● **Bloc de texte**
=====

Les militants de la décroissance seraient peut-être étonnés de découvrir qu’ils sont à la pointe des innovations en proposant de faire baisser la consommation d’énergie fossile et en luttant contre l’hyperconsommation. Cette affirmation paradoxale tient au fait que le terme innovation a été « essentialisé » : il serait réservé aux nouveautés technologiques dans les entreprises associées à des intérêts privés. Dans le même temps, ceux qui critiquent la consommation défendent le bien commun qui, implicitement, ne relèverait donc pas du domaine des innovations.
En réalité, dans le champ des recherches qualitatives en sciences humaines, l’innovation a un sens bien plus large : elle traite des jeux d’acteurs collectifs en faveur ou en défaveur d’un changement. Celui-ci peut porter sur la création d’un serious game ou d’une start-up en France, d’une nouvelle boisson moins sucrée en Chine ; mais aussi sur l’obsolescence des études dans les services marketing ou l’usage de l’anthropologie dans un processus d’innovation en entreprise ; la réception d’une nouvelle technologie médicale ou de fenêtres roumaines en France, ou encore sur les paradoxes de la consommation responsable qui pousse à consommer, pour reprendre les recherches présentées dans notre livre Sur la réception des innovations (PUF, 2023).
Ces enquêtes montrent que les processus d’innovations suivent un itinéraire qui n’est pas linéaire. Les innovations sont la résultante d’ajustements permanents invisibles pour les approches de type statistique. En outre, l’innovation est toujours la résultante d’un ou plusieurs effets déclencheurs comme les crises climatiques, sanitaires, économiques, militaires, logistiques ou sociales. Ces crises produisent de la conflictualité encastrée dans toute une série de contraintes matérielles, sociales et symboliques qui organisent le jeu des acteurs collectifs.

=====

● **Extraits des entrées**
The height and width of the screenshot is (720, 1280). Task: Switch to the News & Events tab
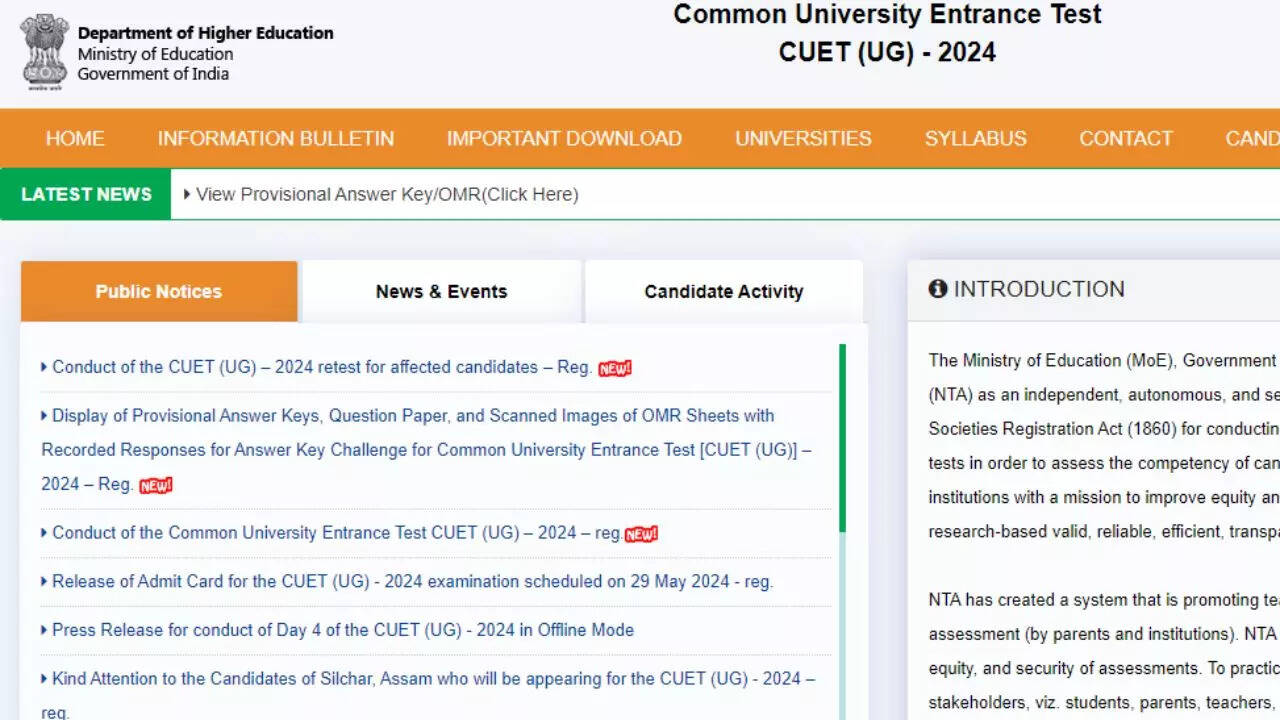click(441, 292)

=====

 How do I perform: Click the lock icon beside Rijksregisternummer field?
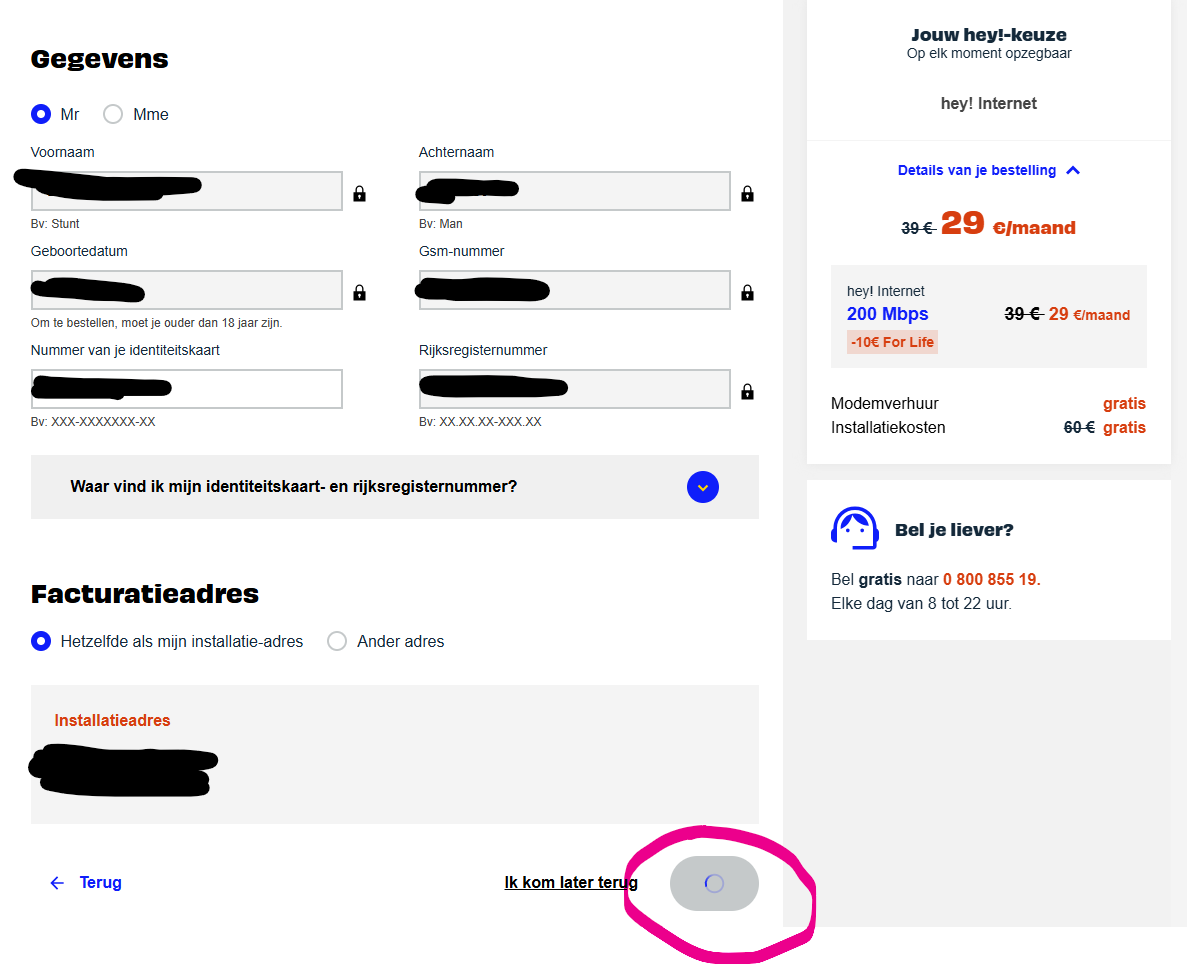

=====

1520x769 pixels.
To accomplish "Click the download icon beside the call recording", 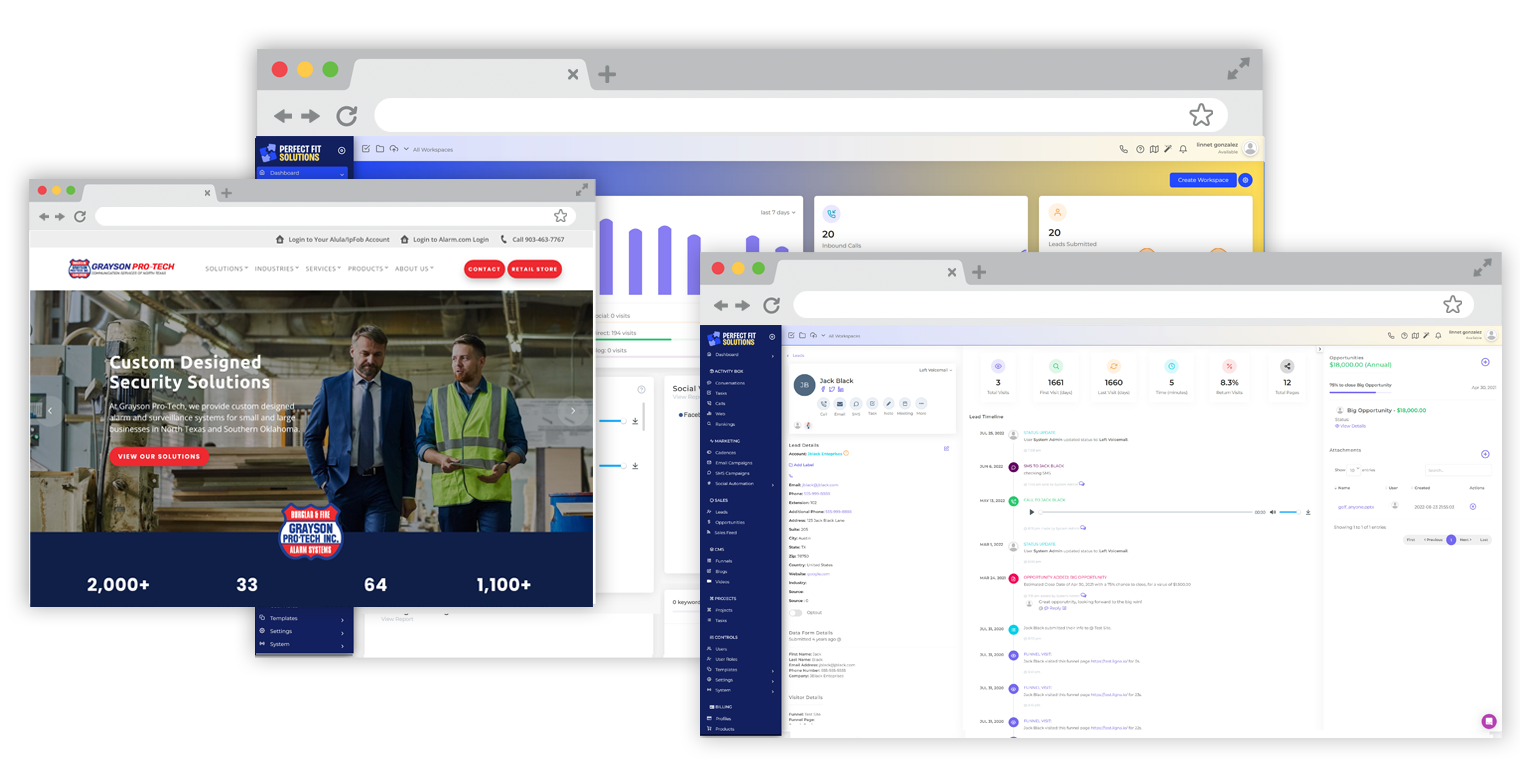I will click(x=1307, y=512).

=====

● **Tâche à réaliser**
Recopiez intégralement le texte sur l'innovation. Les entrées reproduites ci-dessus sont sans rapport avec le texte sur l'innovation.

● **Exercice réalisé**
Les militants de la décroissance seraient peut-être étonnés de découvrir qu’ils sont à la pointe des innovations en proposant de faire baisser la consommation d’énergie fossile et en luttant contre l’hyperconsommation. Cette affirmation paradoxale tient au fait que le terme innovation a été « essentialisé » : il serait réservé aux nouveautés technologiques dans les entreprises associées à des intérêts privés. Dans le même temps, ceux qui critiquent la consommation défendent le bien commun qui, implicitement, ne relèverait donc pas du domaine des innovations.
En réalité, dans le champ des recherches qualitatives en sciences humaines, l’innovation a un sens bien plus large : elle traite des jeux d’acteurs collectifs en faveur ou en défaveur d’un changement. Celui-ci peut porter sur la création d’un serious game ou d’une start-up en France, d’une nouvelle boisson moins sucrée en Chine ; mais aussi sur l’obsolescence des études dans les services marketing ou l’usage de l’anthropologie dans un processus d’innovation en entreprise ; la réception d’une nouvelle technologie médicale ou de fenêtres roumaines en France, ou encore sur les paradoxes de la consommation responsable qui pousse à consommer, pour reprendre les recherches présentées dans notre livre Sur la réception des innovations (PUF, 2023).
Ces enquêtes montrent que les processus d’innovations suivent un itinéraire qui n’est pas linéaire. Les innovations sont la résultante d’ajustements permanents invisibles pour les approches de type statistique. En outre, l’innovation est toujours la résultante d’un ou plusieurs effets déclencheurs comme les crises climatiques, sanitaires, économiques, militaires, logistiques ou sociales. Ces crises produisent de la conflictualité encastrée dans toute une série de contraintes matérielles, sociales et symboliques qui organisent le jeu des acteurs collectifs.